• **Stated problem**:
Format the stretch of items from the line containing "685x259 pixels. At" through the line containing "pos(166,100)" as a two-column CSV with the headers instruction and location, one row per item, with each value in a single quoted field and line breaks replaced by spaces. Leave the pictures out of the output.

• **Material provided**:
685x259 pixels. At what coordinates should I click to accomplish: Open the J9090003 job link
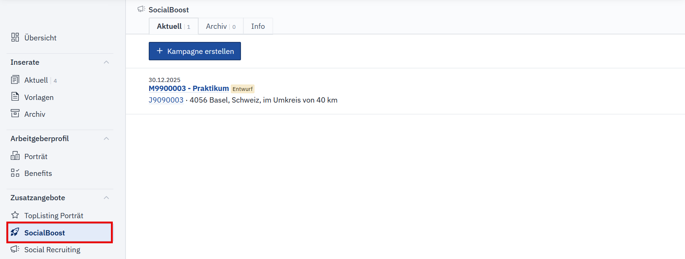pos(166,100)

--

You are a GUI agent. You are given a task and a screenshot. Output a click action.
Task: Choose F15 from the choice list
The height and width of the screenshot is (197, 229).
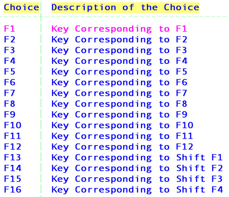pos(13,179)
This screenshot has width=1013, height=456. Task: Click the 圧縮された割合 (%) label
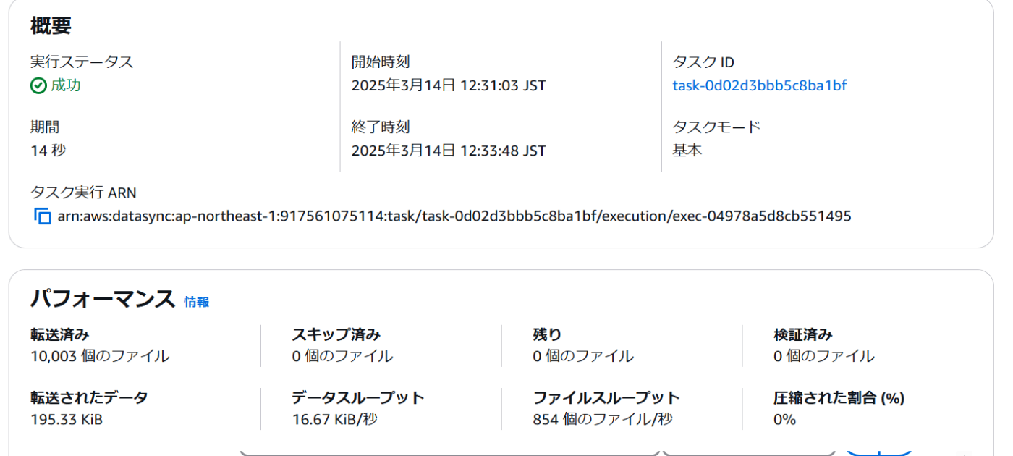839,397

• **Response to this exercise**:
instruction,location
"685x259 pixels. At what coordinates should I click to accomplish: Open the J9090003 job link","pos(166,100)"